*Vorliegender Text*.
::::::

Eingliederungshilfe darf keine Armutsfalle sein

Veröffentlicht am von Ottmar Miles-Paul

Übergabe der Petition
Übergabe der Petition
Bild: Irina Tischer

Berlin (kobinet) Raul Krauthausen wirbelt zusammen mit Constantin Grosch und dem Team von change.org nicht nur erfolgreich für die Unterstützung der Petition für ein Recht auf Sparen. Er hat über die Plattform abgeordnetenwatch.de auch einige Abgeordnete des Deutschen Bundestages zu ihrer Haltung zur Anrechnung des Einkommens und Vermögens befragt. Vom Grundsatz bekommt er zunehmend Zustimmung, nur im Detail gibt's immer noch nichts neues.

"Die CDU/CSU-Bundestagsfraktion ist der Ansicht, dass die Eingliederungshilfe keine Armutsfalle sein darf. Der Grundsatz 'Leistung muss sich lohnen', muss auch in diesem Fall gelten. Die bestehenden Grenzen bei der Einkommens- und Vermögensanrechnung wurden seit 15 Jahren nicht verändert. Hier wollen wir mit dem kommenden Gesetzentwurf Verbesserungen erreichen und die Grenzen stufenweise erhöhen. Denn für alle Erwerbstätigen muss sich Eigenleistung auszahlen", schreibt beispielsweise die CDU Bundestagsabgeordnete aus Brandenburg Jana Schimke.

::::::

*Bereitgestellte Daten*.
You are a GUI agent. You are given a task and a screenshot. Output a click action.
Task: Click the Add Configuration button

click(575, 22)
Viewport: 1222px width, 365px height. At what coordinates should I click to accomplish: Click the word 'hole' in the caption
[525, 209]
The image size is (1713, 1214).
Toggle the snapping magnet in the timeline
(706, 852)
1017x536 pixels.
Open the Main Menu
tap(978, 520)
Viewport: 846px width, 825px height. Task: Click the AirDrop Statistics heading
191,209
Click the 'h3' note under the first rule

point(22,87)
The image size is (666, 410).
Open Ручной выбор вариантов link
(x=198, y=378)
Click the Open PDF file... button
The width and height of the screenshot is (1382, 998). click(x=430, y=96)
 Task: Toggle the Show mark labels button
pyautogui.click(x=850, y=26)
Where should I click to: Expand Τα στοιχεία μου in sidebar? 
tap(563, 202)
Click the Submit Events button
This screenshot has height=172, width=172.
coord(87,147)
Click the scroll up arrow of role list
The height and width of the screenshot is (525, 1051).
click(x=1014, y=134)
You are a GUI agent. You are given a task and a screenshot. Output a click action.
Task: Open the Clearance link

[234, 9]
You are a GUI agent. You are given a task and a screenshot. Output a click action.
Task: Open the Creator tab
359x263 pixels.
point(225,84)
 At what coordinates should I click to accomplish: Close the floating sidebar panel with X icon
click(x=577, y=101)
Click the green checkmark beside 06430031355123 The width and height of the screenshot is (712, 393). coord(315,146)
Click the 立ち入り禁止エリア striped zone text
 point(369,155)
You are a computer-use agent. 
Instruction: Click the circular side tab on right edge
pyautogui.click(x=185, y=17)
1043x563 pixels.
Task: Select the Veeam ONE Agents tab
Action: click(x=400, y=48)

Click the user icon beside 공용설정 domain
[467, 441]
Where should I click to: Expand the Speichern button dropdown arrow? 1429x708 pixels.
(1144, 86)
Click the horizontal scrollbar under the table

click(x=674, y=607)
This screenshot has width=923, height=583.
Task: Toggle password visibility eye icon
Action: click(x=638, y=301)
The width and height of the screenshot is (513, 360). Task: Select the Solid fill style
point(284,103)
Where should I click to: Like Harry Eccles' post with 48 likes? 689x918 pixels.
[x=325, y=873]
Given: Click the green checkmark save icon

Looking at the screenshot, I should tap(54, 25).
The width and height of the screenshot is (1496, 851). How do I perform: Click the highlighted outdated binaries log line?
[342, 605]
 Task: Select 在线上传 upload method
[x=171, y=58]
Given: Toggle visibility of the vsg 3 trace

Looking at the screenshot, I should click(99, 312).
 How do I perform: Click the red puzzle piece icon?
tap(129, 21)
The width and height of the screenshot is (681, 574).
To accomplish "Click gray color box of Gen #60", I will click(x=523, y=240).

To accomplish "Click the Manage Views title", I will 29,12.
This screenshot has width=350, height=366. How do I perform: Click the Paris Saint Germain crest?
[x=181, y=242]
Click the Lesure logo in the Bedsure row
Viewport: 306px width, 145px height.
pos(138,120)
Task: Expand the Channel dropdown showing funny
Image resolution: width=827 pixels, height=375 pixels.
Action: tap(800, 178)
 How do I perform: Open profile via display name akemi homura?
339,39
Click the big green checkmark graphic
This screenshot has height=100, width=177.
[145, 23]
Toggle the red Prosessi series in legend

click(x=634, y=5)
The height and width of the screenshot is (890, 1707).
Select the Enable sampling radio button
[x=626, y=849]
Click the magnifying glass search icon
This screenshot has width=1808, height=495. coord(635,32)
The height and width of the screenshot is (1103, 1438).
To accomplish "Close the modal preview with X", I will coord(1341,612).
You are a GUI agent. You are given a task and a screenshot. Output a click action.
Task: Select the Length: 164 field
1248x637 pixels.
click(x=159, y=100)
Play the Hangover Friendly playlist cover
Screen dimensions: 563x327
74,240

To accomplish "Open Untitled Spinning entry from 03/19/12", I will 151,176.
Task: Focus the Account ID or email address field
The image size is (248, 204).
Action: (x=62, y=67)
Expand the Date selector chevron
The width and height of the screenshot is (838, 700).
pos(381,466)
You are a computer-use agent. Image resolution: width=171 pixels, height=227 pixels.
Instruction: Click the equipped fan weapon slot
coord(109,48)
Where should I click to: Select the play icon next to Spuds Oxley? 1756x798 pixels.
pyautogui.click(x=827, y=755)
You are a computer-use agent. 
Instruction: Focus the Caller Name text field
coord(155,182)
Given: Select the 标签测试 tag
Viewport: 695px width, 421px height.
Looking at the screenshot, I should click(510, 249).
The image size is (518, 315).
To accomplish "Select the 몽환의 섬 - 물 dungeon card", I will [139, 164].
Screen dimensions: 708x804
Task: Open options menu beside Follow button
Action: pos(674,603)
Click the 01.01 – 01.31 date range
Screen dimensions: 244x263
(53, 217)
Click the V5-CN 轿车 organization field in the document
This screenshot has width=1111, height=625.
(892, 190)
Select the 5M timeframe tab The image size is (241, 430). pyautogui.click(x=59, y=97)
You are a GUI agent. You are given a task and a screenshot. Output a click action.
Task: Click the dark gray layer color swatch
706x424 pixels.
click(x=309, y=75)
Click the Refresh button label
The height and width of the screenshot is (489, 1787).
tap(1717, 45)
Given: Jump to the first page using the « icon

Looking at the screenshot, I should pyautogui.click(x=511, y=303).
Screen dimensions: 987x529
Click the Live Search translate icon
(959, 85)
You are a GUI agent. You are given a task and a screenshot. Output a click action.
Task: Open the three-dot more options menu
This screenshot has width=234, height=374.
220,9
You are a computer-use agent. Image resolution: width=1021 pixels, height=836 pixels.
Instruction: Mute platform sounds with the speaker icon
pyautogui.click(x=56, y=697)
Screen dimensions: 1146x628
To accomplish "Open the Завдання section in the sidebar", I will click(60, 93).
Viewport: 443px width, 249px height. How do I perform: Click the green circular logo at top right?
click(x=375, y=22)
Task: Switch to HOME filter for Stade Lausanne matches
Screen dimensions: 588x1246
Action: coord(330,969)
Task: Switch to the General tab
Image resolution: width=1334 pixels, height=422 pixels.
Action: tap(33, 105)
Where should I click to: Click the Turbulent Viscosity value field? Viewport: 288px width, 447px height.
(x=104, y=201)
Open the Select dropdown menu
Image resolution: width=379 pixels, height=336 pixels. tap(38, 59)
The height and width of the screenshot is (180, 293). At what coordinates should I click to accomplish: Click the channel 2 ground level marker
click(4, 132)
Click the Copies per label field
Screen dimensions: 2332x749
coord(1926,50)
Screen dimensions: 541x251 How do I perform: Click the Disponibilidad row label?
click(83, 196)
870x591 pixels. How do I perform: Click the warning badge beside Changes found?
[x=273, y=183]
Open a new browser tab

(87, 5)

::::::

*Aufgabe*. Warum will die CDU/CSU-Bundestagsfraktion laut dem Text die Grenzen bei der Einkommens- und Vermögensanrechnung stufenweise erhöhen? Antworte in ein bis drei Sätzen. Stütze dich ausschließlich auf den Text.

*Richtige Antwort*. Die Eingliederungshilfe darf keine Armutsfalle sein, und der Grundsatz „Leistung muss sich lohnen“ soll auch hier gelten. Zudem wurden die bestehenden Grenzen seit 15 Jahren nicht verändert, und für alle Erwerbstätigen muss sich Eigenleistung auszahlen.